Cockney rhyming slang’s origins are debatable, but one theory is that working-class scallywags came up with a bunch of rhymes to prevent the police from listening in on their conversations. Others believe that market traders in the 19th century began using it to catch shoppers’ attention, or worse yet to confuse their buyers and wrangle more cash out of them! Whatever its origins, the beloved Cockney accent is still alive today, although you’d be hard pressed to find anyone regularly communicating in rhyming slang.
Sample Phrase: Proper job! (“That’s a job well done!”)
If you’ve ever been to the annual Sidmouth Folk Festival, you’ll be aware that a pint o’ rough is West Country dialect for a pint of cloudy cider poured from an unlabeled plastic bottle (that probably came out of a barrel with at least one dead rat in it). The West Country — comprising the counties Devon, Cornwall, Somerset, Dorset and Bristol — is famous for its apple orchards and strong cider. In fact, the growing conditions are so favorable that when a Brit wants sound like a “farmer,” they’ll often imitate this accent (an imitation that is sometimes called “Mummerset“).

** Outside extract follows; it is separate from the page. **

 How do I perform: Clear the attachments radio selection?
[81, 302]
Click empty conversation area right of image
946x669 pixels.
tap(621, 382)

The other association is, of course, the swashbuckling pirate. In days of yore, the hidden coves of Cornwall were awash with smugglers bringing contraband goods into the country, a tradition the Cornish recall with pride.

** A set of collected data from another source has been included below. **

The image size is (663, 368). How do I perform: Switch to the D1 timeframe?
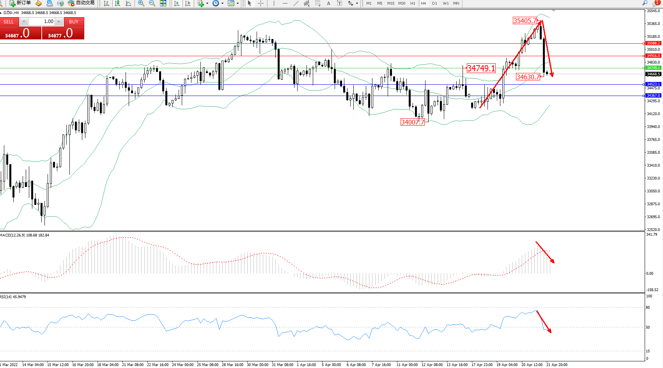pos(434,3)
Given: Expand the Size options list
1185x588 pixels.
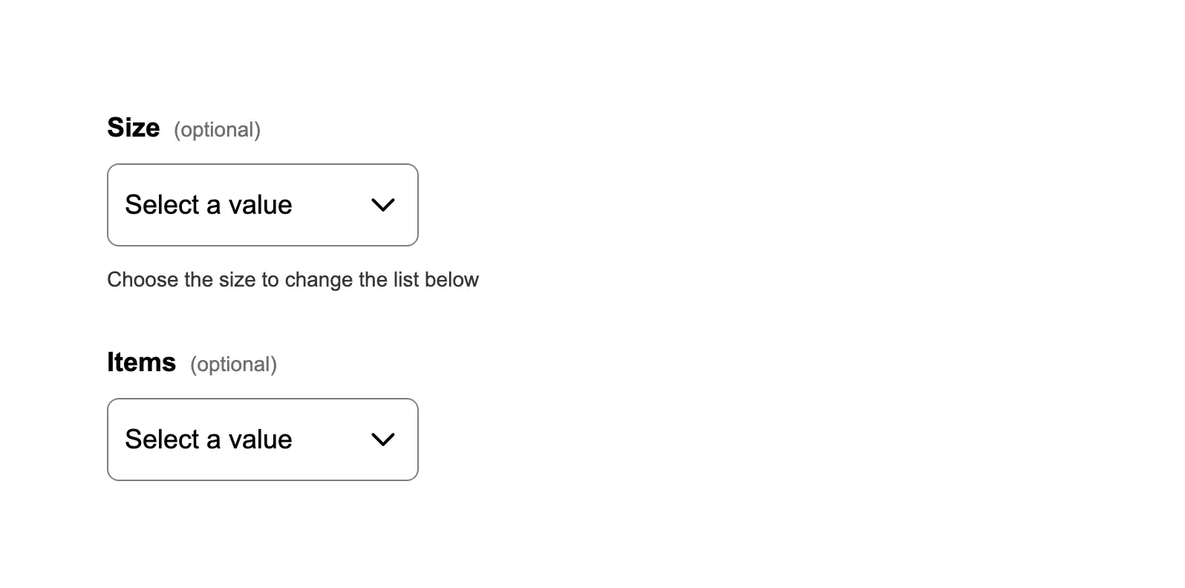Looking at the screenshot, I should coord(263,205).

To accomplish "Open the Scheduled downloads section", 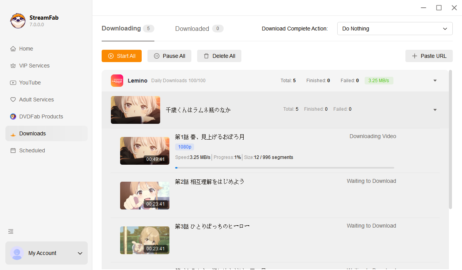I will point(32,150).
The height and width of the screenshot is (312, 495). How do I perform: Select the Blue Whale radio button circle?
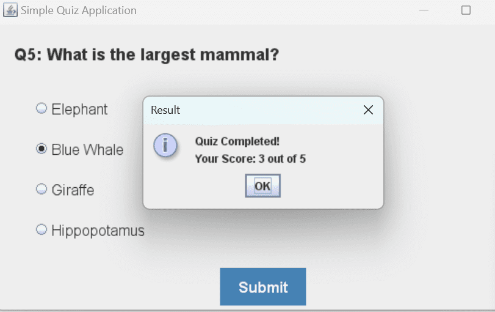[42, 149]
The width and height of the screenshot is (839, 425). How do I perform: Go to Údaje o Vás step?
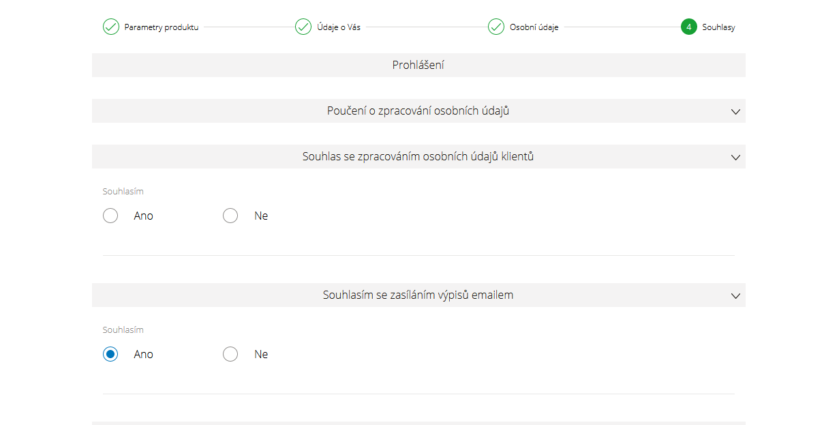point(339,27)
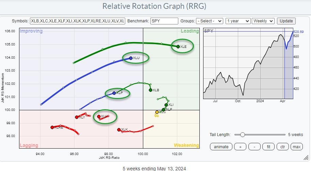This screenshot has width=311, height=171.
Task: Open the Groups select dropdown
Action: coord(210,21)
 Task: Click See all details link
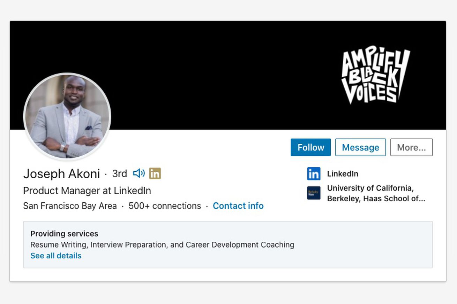point(56,256)
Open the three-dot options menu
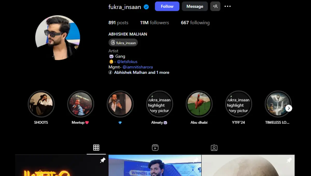 228,6
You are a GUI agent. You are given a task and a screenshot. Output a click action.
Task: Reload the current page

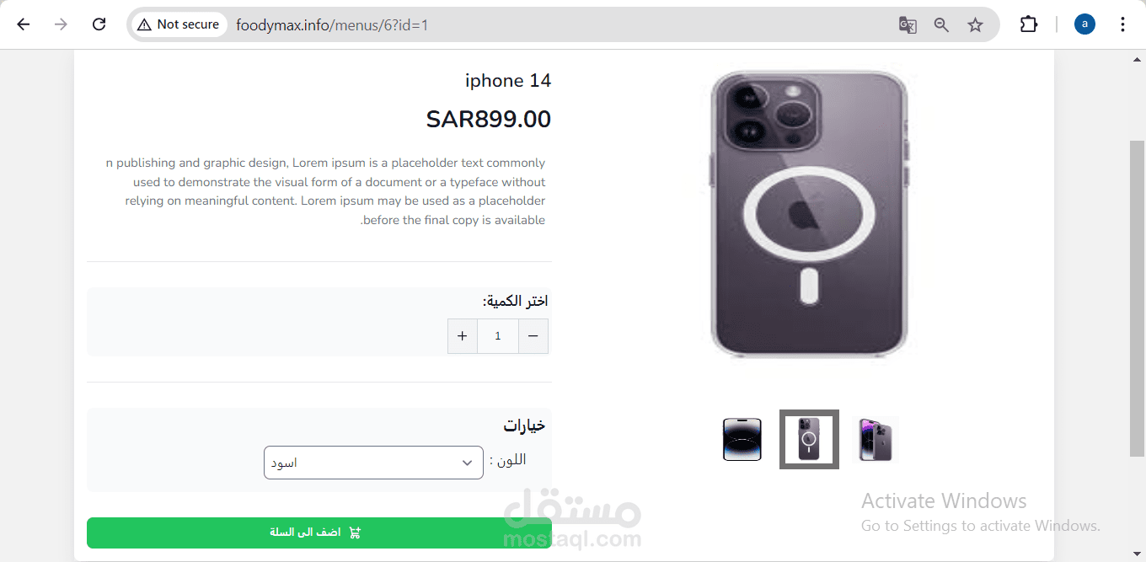tap(99, 24)
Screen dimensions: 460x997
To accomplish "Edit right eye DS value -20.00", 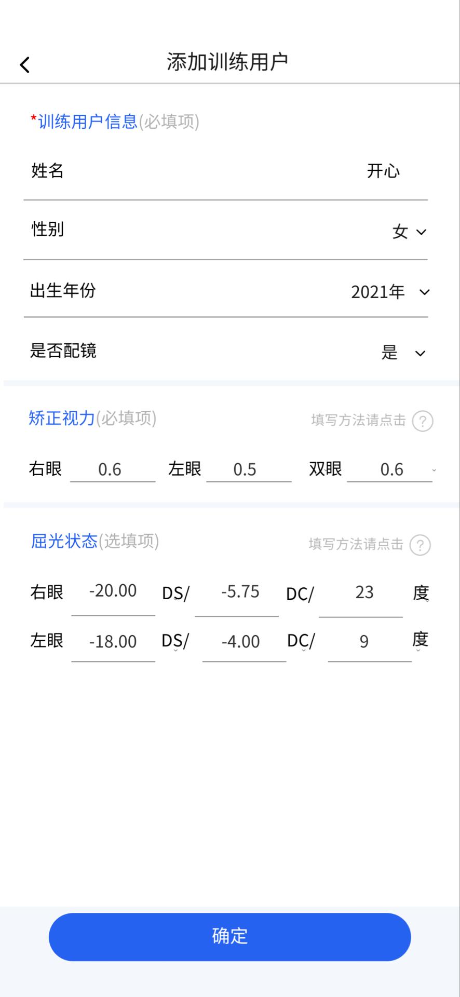I will point(113,591).
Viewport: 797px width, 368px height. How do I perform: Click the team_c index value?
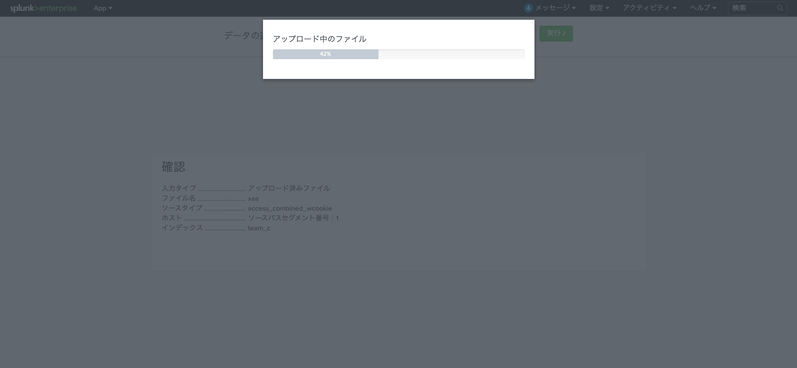point(259,228)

But what does West Country sound like? Well, to an English speaker’s ear, it’s a warm, melodic accent with all its “ooohs” and “arrrrghs.” If you pay a visit, prepare to be charmed by Alright me’ansum? (“How are you, sir?”) and to respond with Oh I be pert viddy, me boody (“Oh I’m very well, my friend”). West Country grew out of various West-Saxon dialects, and the region’s relatively isolated position means that it’s retained many traits from its Germanic roots.
Sample Phrase: Tha’ meks a better door than window. (“You’re blocking the view.”)
What do you get when you cross a Saxon with a Viking? A pitchfork-wielding brute? Well, not quite. You actually get a Yorkshire squire. Back up north, on the border of bonny Scotland, we find one of the most beautiful regions in Britain, famed for its rolling hills, the earthy dialect of its folk and a dazzling array of idioms.
Here, “young men” are overwhelmingly lads and “young women” are indisputably lasses. “Right” is reet (in this case meaning “very”) and owt (“something”) is always better than nowt (“nothing”). Laden with remnants of Old English, you’ll find the definite article “the” in short supply here. And if you’re happy about this fact, you can say either That’s proper champion, that (“That’s truly wonderful”) or I’m chuffed t’bits wi’ that (“I’m so pleased about that”).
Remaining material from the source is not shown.